Notes de bas de pages

  • 1.
    Cass. crim., 11 sept. 2019, n° 18-82430 (cumul idéal) – Cass. crim., 11 sept. 2019, n° 18-81067 (cumul idéal, fraude fiscale) – Cass. crim., 11 sept. 2019, n° 18-84144 (fraude fiscale) – Cass. crim., 11 sept. 2019, n° 18-81980 (fraude fiscale) – Cass. crim., 11 sept. 2019, n° 18-83484 (blanchiment) – Cass. crim., 11 sept. 2019, n° 18-81040 (fraude fiscale, blanchiment). Il est à noter que les décisions en question respectent les nouvelles normes de rédaction adoptées dans le cadre de la réforme de la Cour de cassation qui ont vocation à être généralisées : recours au style direct, numérotation des paragraphes, utilisation d’un plan, citation de précédents jurisprudentiels, etc.
  • 2.
    Cass. crim., 11 sept. 2019, n° 18-81040 – Cass. crim., 11 sept. 2019, n° 18-83484 : AJ Pénal 2019, p. 498, note Lasserre Capdeville J. ; Gaz. Pal. 22 oct. 2019, n° 361r2, p. 72, obs. Morel-Maroger J. ; Gaz. Pal. 22 oct. 2019, n° 361h6, p. 14, note Dezeuze E. et Horion M. ; Dr. fisc. 2019, n° 40, comm. 390, note Le Mentec F.
  • 3.
    Cass. crim., 11 sept. 2019, n° 18-81040, § 27 – Cass. crim., 11 sept. 2019, n° 18-83484, § 14.
  • 4.
    Maistre du Chambon P., Rép. pén.
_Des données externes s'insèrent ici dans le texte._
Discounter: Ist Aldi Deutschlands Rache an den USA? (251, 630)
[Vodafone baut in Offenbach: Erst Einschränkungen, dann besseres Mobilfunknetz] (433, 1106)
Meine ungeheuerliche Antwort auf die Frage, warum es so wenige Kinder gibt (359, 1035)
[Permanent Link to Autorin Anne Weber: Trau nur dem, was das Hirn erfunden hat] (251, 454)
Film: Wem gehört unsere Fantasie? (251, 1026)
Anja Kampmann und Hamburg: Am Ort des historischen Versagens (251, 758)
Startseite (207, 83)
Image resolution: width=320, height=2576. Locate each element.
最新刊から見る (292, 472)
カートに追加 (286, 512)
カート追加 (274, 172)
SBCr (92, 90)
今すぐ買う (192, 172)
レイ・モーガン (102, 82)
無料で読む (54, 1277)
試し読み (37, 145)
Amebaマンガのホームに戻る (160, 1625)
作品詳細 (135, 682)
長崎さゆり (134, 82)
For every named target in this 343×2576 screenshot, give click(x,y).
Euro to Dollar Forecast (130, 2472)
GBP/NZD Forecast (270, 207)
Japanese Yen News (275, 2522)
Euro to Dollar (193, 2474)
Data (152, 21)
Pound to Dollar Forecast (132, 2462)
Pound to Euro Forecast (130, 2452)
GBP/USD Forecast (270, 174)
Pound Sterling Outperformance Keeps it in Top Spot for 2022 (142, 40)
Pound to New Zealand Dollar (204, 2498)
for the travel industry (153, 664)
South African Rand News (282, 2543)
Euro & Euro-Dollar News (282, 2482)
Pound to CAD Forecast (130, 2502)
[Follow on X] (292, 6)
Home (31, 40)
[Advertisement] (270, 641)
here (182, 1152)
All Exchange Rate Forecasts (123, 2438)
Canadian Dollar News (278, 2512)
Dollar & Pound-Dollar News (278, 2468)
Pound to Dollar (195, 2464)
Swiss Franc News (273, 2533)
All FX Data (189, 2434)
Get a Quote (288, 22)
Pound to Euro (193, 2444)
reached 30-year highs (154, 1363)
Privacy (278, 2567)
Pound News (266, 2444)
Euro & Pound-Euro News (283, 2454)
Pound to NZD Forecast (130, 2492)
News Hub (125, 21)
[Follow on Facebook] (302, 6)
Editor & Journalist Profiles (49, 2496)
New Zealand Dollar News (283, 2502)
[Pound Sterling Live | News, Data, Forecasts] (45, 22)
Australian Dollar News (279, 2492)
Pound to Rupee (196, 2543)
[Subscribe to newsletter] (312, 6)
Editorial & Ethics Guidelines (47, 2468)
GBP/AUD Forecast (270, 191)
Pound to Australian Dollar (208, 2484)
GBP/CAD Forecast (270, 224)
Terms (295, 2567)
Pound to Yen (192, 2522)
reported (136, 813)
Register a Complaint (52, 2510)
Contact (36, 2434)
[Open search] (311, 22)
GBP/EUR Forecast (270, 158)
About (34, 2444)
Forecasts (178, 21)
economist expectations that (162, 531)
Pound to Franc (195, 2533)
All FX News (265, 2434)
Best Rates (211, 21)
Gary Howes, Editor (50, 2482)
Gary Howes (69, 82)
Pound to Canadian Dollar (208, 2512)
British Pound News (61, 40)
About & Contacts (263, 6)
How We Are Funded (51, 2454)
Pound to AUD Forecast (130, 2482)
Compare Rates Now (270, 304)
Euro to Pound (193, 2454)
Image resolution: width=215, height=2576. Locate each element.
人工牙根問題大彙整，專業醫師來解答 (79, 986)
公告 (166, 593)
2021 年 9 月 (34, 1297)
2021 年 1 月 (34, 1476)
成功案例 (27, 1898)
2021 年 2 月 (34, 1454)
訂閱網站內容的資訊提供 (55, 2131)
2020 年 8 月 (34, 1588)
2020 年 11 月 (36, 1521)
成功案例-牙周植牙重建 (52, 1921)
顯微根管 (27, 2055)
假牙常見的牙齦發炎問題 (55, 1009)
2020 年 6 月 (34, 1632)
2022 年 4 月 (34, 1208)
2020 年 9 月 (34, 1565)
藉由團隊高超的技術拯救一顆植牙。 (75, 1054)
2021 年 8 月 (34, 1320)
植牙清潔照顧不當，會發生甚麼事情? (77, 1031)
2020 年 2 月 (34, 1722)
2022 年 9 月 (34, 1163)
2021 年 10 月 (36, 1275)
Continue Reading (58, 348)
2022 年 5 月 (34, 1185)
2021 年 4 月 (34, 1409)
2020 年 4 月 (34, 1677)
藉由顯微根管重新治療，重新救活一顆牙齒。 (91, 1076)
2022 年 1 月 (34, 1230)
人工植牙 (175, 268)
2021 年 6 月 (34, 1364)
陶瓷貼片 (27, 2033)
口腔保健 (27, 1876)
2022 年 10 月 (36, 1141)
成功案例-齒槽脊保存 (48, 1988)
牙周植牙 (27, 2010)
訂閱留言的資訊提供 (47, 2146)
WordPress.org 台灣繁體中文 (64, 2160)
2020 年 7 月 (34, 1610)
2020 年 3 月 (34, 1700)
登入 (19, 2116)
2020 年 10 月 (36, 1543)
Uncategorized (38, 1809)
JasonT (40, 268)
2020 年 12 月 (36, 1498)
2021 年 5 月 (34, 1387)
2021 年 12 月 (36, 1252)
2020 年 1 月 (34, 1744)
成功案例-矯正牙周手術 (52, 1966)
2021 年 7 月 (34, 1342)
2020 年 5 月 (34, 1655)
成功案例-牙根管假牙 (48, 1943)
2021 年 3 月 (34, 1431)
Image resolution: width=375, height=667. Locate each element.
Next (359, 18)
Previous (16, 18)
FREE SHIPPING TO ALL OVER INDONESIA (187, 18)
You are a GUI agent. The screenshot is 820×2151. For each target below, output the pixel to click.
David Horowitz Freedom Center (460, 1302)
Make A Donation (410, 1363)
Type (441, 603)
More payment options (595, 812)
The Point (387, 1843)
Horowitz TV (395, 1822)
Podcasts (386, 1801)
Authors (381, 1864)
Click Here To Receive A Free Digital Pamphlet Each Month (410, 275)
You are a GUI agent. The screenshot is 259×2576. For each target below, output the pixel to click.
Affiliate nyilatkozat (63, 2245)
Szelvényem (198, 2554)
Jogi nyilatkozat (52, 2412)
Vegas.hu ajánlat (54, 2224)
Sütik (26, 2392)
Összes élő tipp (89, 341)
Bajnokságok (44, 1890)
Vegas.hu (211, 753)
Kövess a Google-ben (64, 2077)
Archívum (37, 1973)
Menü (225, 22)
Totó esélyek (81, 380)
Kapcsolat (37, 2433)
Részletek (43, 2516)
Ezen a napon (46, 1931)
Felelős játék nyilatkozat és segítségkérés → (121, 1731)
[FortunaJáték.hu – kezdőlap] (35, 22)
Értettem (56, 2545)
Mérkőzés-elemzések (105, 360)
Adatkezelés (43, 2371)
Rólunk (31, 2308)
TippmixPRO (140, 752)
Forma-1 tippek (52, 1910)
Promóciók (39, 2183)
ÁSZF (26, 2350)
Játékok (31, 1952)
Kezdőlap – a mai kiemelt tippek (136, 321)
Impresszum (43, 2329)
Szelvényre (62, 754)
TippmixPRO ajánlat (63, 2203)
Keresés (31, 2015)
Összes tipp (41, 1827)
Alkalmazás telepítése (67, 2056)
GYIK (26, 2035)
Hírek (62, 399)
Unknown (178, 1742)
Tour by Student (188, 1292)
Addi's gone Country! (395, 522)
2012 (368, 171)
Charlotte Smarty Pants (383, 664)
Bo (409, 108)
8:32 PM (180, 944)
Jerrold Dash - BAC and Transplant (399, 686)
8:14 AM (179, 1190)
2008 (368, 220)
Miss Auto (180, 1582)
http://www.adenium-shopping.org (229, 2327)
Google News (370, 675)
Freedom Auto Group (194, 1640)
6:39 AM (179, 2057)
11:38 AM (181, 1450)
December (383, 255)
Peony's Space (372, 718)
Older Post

Dalloz, v. Recel, 2009, nos 88 et s. – Sa consommation (et donc son élément matériel) se prolonge ainsi dans le temps.
  • 5.
    Cass. crim., 11 sept. 2019, n° 18-83484.
  • 6.
    L’article 9-1 du Code de procédure pénale prévoit néanmoins, désormais, un délai « butoir » de 12 ans pour les délits et de 30 ans pour les crimes, sachant que ces délais débutent au jour où l’infraction a été commise.
  • 7.
    Selon l’article 9-1, al. 4, du Code de procédure pénale : « Est dissimulée l’infraction dont l’auteur accomplit délibérément toute manœuvre caractérisée tendant à en empêcher la découverte ». L’acte de dissimulation en question devra donc être précisément relevé par le juge.
  • 8.
    Cass. crim., 11 sept. 2019, n° 18-81040. En l’espèce, M. X. avait été renvoyé devant le tribunal correctionnel notamment pour s’être, courant 2007 à 2010, frauduleusement soustrait à l’établissement et au paiement d’une partie des impôts dus au titre des années 2006 à 2009, en souscrivant des déclarations minorées en matière d’impôt sur le revenu et d’impôt de solidarité sur la fortune, tout en ayant, courant 2007 à 2010, apporté son concours à une opération de blanchiment, en l’occurrence en dissimulant le produit de sa propre fraude fiscale au travers une société, localisée en Suisse et dans les Îles-Vierges britanniques, et de profils clients sous différentes identités auprès de la banque HSBC en Suisse. L’intéressé avait finalement été condamné à 30 mois d’emprisonnement avec sursis ainsi qu’un million d’euros d’amende.
  • 9.
    T. corr. Paris, 20 févr. 2019, n° 11055092033 : Dalloz actualité, 1er mars 2019, obs. Gallois J. ; Banque et droit mars-avr. 2019, n° 184, p. 91, obs. Lasserre Capdeville J. ; AJ Pénal 2019, p. 270, obs. Saenko L. ; D. 2019, p. 541, obs. Poissonnier G. ; Revue Internationale de la Compliance et de l’Éthique des Affaires, juin 2019, n° 3, comm. 97, note Segonds M. ; Gaz. Pal. 11 juin 2019, n° 353t3, p. 79, obs. Morel-Maroger J.
  • 10.
    L’établissement est aussi condamné au paiement de dommages et intérêts à hauteur de 800 millions d’euros. La banque suisse a néanmoins interjeté appel.
  • 11.
    T. corr. Paris, 20 févr. 2019, n° 11055092033, p. 201-202.
  • 12.
    Sur ce point, notre formulation à l’AJ Pénal (AJ Pénal 2019, p. 498, note Lasserre Capdeville J.) est maladroite, car de nature à laisser penser que nous approuvons cette pratique. Tel n’est pas le cas.